### To do
Each record below should be returned word for word, with no pictures included.

### Data supplied
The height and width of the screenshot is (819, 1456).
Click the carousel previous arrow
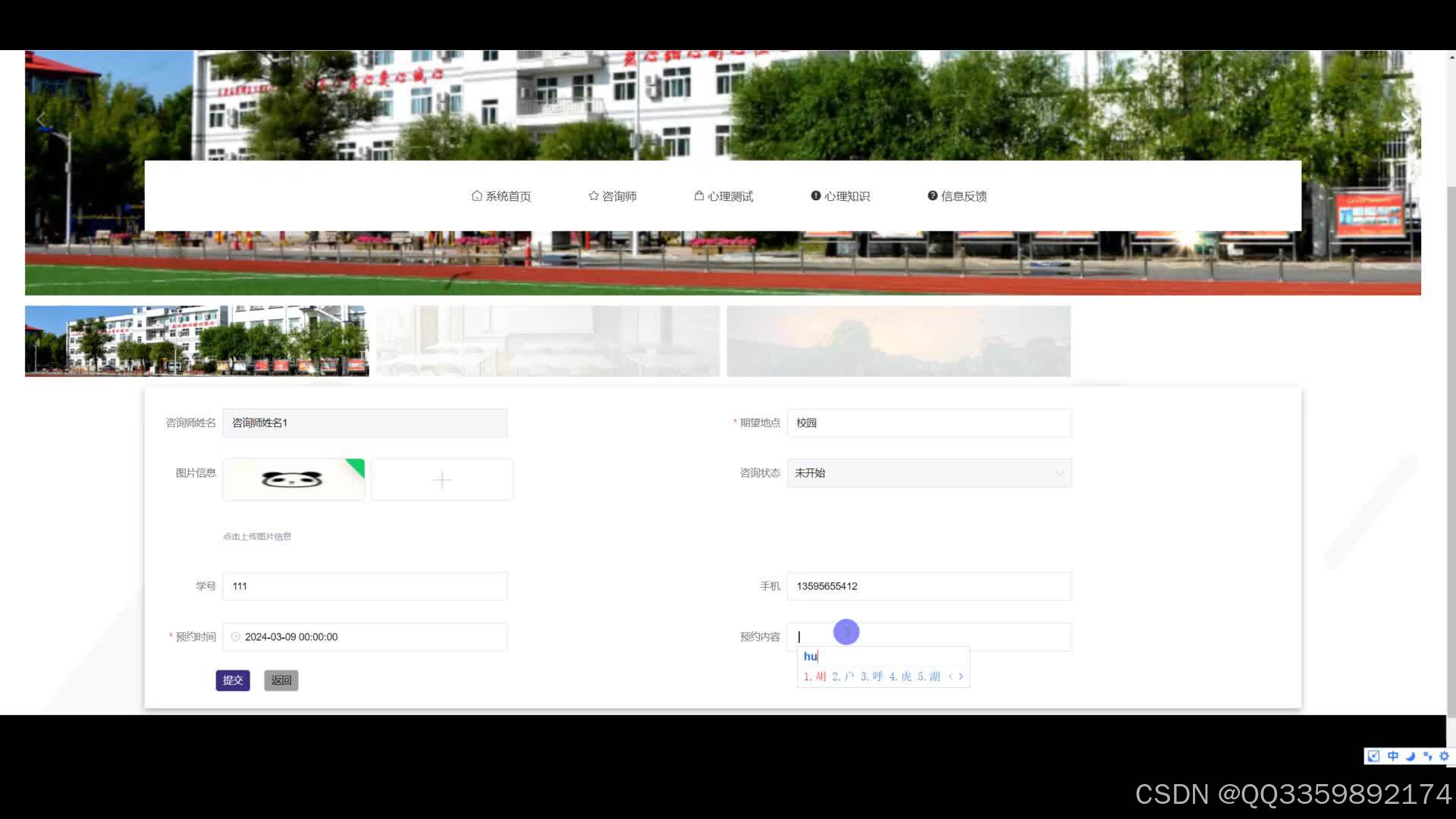pos(41,120)
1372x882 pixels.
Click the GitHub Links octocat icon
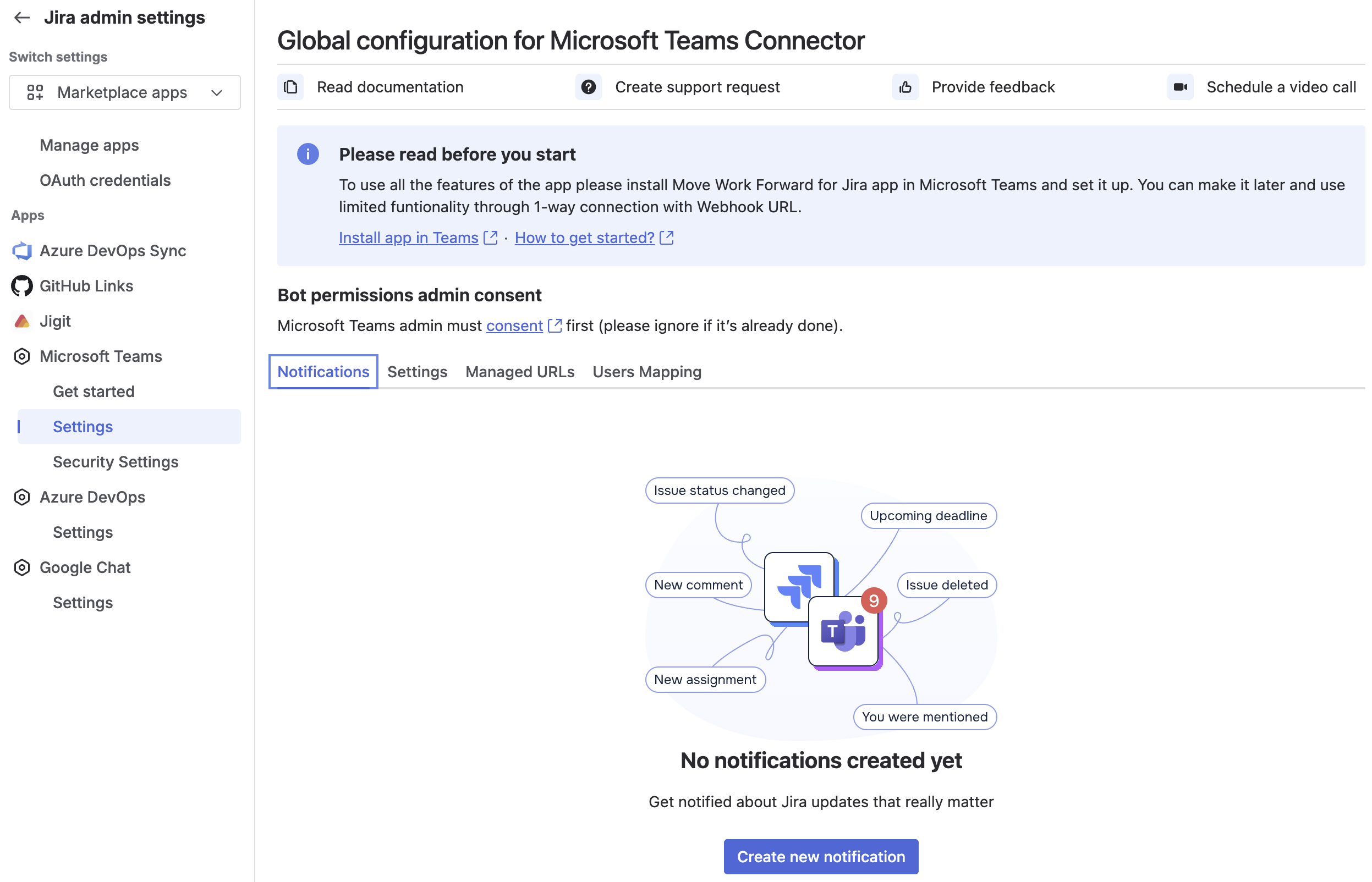[22, 286]
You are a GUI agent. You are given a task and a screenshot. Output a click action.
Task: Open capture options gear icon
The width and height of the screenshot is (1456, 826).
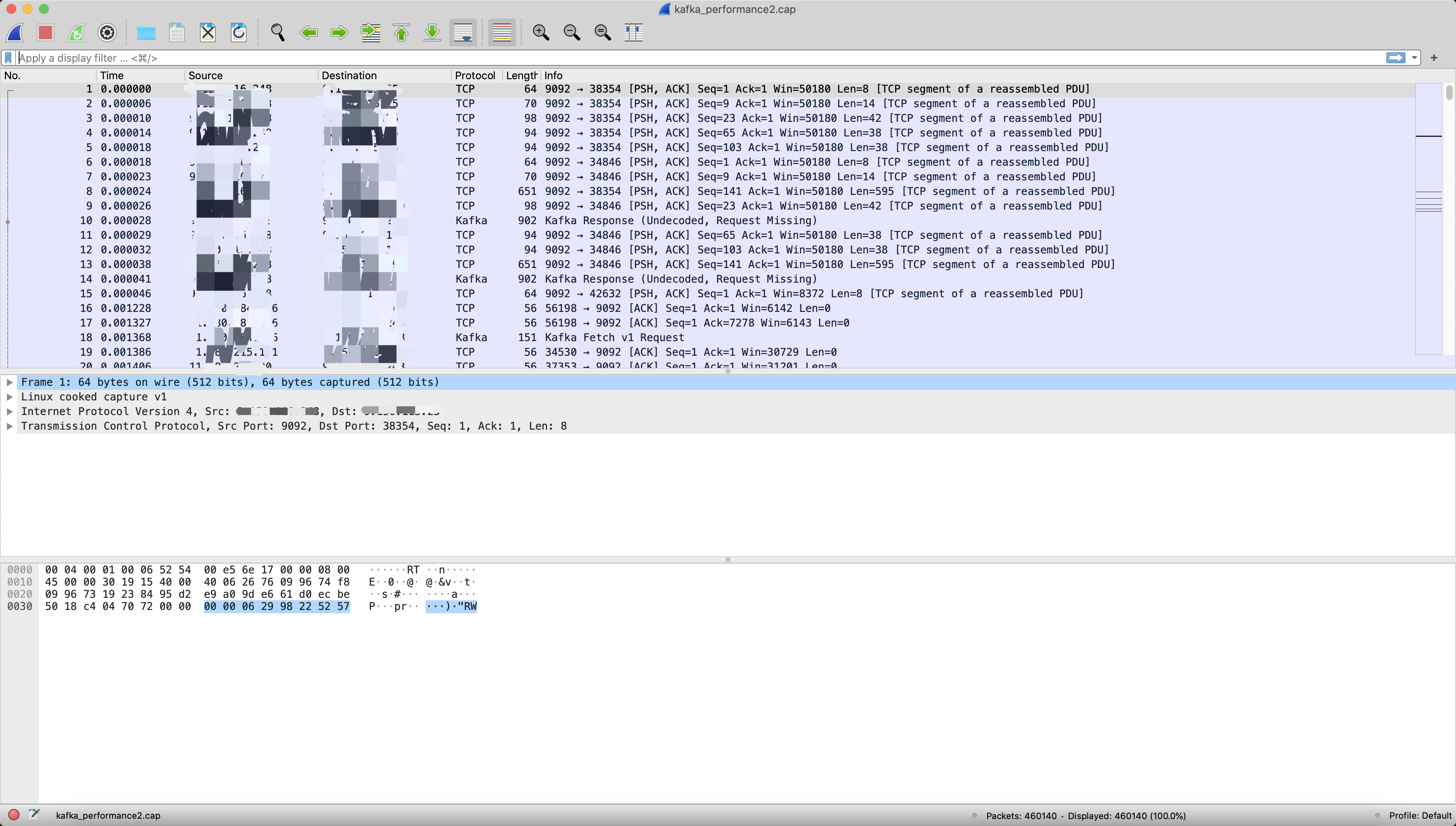tap(107, 32)
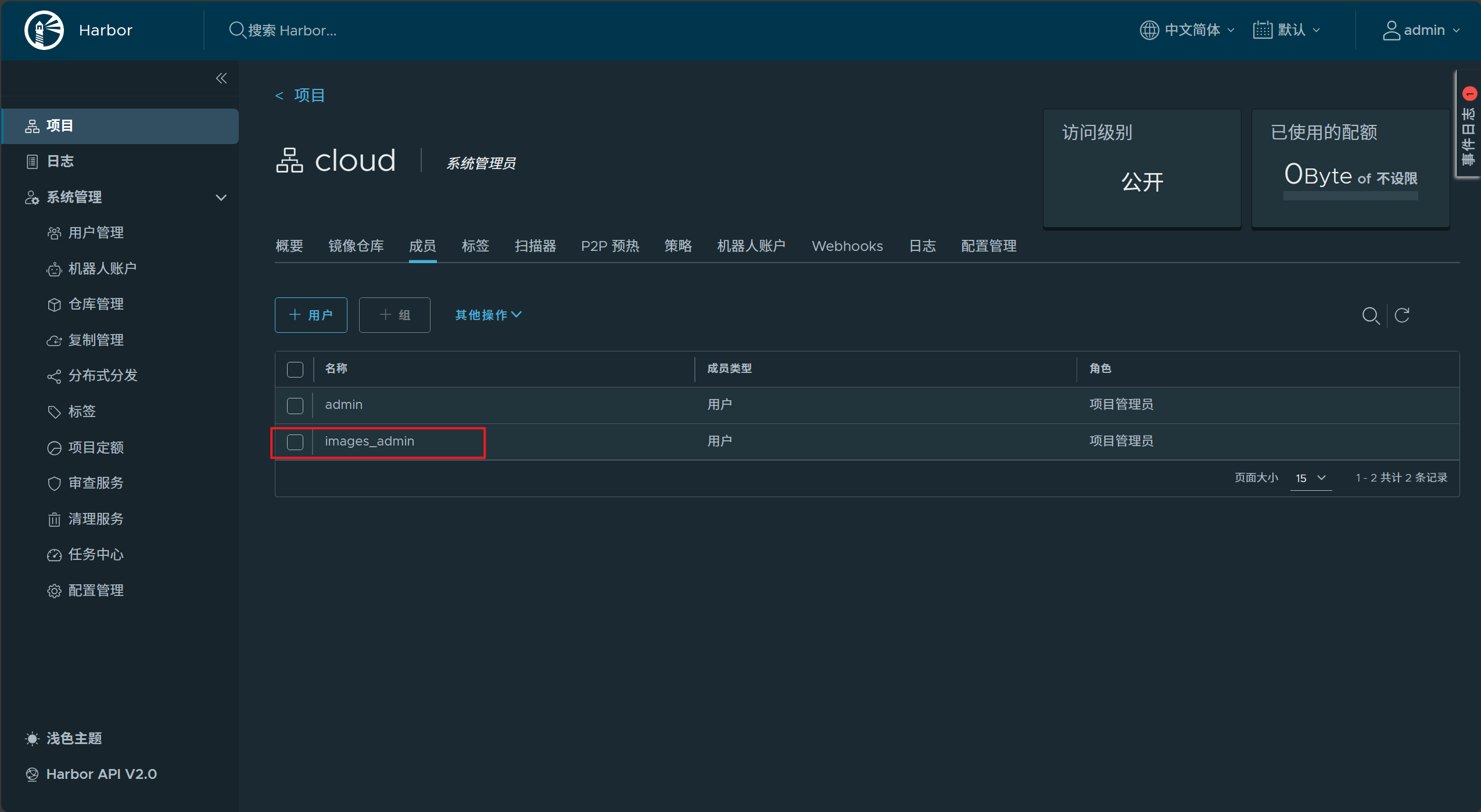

### Finished task
The height and width of the screenshot is (819, 1456).
Click the carousel previous arrow
pos(41,120)
1372x882 pixels.
Click the GitHub Links octocat icon
[22, 286]
You are a GUI agent. You are given a task and a screenshot. Output a click action.
Task: Open capture options gear icon
The width and height of the screenshot is (1456, 826).
tap(107, 32)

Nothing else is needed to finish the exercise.